Today, materialism has been replaced by psychology, and reductionism by a holistic view.
[Q]uantum mechanics works without involving consciousness; it fits in with all observations and all the principles of physics (Song, 2008). However, this is unfortunately ignored in the popular press, because it does not support their preference for mystical nonsense.
Quantum events according to the Schrödinger equation are linear. The nervous system however shows non-linear events at all levels.
The brain is not a closed system containing energy and information, it is an open system relating to meaning and thought.

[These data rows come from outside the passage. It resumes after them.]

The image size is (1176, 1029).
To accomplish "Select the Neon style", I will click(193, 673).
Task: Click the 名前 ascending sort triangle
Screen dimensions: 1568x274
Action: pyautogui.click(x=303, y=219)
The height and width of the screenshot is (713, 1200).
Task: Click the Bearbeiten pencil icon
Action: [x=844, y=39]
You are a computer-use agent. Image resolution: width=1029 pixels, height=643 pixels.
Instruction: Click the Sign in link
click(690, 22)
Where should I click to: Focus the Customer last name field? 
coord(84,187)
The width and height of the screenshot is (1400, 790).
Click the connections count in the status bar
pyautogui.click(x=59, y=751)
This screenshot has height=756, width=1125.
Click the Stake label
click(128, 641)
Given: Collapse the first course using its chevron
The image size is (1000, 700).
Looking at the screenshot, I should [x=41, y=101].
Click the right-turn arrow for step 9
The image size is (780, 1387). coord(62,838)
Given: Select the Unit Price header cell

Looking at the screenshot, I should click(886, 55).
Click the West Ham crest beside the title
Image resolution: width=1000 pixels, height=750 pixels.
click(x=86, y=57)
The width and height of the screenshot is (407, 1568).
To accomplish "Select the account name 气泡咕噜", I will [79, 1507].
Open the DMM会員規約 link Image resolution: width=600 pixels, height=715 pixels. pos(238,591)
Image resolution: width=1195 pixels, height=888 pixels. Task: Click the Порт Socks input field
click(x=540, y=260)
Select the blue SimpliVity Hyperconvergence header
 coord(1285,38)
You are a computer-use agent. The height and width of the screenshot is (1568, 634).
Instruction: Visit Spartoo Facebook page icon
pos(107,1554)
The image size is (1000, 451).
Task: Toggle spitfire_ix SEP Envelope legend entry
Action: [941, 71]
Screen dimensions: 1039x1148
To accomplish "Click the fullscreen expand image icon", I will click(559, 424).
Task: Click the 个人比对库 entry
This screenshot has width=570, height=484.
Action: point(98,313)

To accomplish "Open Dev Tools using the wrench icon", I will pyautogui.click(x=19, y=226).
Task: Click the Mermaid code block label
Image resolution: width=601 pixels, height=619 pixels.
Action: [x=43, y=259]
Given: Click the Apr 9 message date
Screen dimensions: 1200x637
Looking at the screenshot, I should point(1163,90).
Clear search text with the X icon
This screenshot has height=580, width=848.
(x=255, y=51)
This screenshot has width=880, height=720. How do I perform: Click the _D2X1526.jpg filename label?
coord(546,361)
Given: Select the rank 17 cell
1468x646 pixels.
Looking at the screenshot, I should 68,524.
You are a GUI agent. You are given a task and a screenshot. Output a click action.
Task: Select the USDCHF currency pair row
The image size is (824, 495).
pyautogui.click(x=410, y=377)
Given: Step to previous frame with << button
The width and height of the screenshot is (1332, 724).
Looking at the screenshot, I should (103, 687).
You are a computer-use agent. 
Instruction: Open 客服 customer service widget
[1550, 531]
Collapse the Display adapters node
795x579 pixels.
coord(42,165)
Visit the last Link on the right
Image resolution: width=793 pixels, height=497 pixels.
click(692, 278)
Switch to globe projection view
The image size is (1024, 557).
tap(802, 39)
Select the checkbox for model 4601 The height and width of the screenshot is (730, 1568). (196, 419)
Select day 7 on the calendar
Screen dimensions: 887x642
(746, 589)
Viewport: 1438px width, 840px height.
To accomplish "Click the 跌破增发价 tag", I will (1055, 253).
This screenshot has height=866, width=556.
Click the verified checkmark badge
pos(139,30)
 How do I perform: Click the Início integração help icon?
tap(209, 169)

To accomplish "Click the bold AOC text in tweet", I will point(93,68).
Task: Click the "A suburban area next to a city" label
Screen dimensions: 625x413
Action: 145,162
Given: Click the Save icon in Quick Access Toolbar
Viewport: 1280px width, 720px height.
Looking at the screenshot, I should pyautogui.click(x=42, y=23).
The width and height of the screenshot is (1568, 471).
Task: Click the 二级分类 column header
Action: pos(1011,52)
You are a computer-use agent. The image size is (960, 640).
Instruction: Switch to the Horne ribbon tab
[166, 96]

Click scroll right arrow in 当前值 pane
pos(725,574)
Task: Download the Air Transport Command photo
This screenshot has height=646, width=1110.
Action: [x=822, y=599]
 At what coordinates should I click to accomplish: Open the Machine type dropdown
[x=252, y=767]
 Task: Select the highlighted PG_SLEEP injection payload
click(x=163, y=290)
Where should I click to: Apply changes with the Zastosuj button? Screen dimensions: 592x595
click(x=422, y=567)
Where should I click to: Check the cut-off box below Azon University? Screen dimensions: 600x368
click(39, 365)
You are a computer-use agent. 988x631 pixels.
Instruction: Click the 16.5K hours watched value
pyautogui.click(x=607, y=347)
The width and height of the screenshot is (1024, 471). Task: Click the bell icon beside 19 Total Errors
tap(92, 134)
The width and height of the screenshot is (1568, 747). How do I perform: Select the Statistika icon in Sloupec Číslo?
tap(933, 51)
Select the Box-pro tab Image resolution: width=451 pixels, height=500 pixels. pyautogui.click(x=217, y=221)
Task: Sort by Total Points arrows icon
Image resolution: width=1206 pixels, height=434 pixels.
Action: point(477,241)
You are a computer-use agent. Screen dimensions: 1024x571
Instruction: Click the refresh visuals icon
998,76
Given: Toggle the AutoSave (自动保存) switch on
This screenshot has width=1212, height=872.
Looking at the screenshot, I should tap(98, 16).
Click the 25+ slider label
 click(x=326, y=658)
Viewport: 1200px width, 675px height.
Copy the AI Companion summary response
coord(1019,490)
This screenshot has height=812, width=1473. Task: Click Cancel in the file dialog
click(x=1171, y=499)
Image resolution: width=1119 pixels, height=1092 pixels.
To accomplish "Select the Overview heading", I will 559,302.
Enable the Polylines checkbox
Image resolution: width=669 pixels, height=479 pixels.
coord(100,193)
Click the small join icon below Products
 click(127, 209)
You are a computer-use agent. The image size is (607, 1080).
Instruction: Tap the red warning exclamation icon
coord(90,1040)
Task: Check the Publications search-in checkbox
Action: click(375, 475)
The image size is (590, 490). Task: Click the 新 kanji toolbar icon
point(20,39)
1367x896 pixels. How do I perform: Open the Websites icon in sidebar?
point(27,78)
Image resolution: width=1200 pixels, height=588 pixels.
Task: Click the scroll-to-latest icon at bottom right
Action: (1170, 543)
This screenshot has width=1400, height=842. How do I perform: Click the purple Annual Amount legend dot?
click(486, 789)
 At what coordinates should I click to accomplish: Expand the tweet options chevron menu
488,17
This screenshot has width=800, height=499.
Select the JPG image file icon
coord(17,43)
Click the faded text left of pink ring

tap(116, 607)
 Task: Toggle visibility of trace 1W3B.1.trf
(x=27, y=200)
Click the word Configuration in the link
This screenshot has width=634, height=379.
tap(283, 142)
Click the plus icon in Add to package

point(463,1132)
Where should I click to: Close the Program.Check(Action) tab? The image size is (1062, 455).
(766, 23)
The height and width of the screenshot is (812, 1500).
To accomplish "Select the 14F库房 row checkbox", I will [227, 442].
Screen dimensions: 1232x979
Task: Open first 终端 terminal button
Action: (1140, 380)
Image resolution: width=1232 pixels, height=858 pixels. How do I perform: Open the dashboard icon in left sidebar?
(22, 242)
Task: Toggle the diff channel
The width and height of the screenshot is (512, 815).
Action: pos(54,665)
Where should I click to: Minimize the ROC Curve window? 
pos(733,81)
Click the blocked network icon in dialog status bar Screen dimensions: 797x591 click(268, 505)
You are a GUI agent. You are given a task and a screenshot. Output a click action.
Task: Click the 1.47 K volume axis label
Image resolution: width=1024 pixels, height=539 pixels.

The bottom line is that consciousness has been inserted into quantum mechanics, and this is an unnecessary complication. But it doesn’t end there. Afterwards, the place of consciousness becomes assured by creating answers to the wrong questions, whereas in fact quantum mechanics has nothing to say about the relationship between consciousness and matter.
The new quantum holism feeds our obsessions and tells us we are a part of the non-living cosmic mind. In this way, traditional religions are being modernized. A mystical physics is basically a wrong understanding of Hindu and Buddhist philosophy.
The main argument against the quantum mind proposition is that quantum states would decohere too quickly to be relevant to neural processing. Possibly the scientist most often-quoted in relation to this criticism is Max Tegmark. Based on his calculations, Tegmark concluded that quantum systems in the brain decohere quickly and cannot control brain function (Tegmark, 2000).
Since 2003, neuroscience and quantum physics have been growing together by examining two main topics. One of these is the problem of measurement in quantum mechanics. The measurement problem has brought many other still unanswered questions in its train. The other main topic of NeuroQuantology is quantum neurobiology:
NeuroQuantology provides the motivation to break down this resistance and open a new door to quantum neurobiology (Tarlaci, 2010).
Any new information that we have gained about consciousness and the brain will open up even bigger questions. If there is one thing we have learned from the course of science up until today, it is that in understanding completely our brain and consciousness, we cannot jump over our own shadows.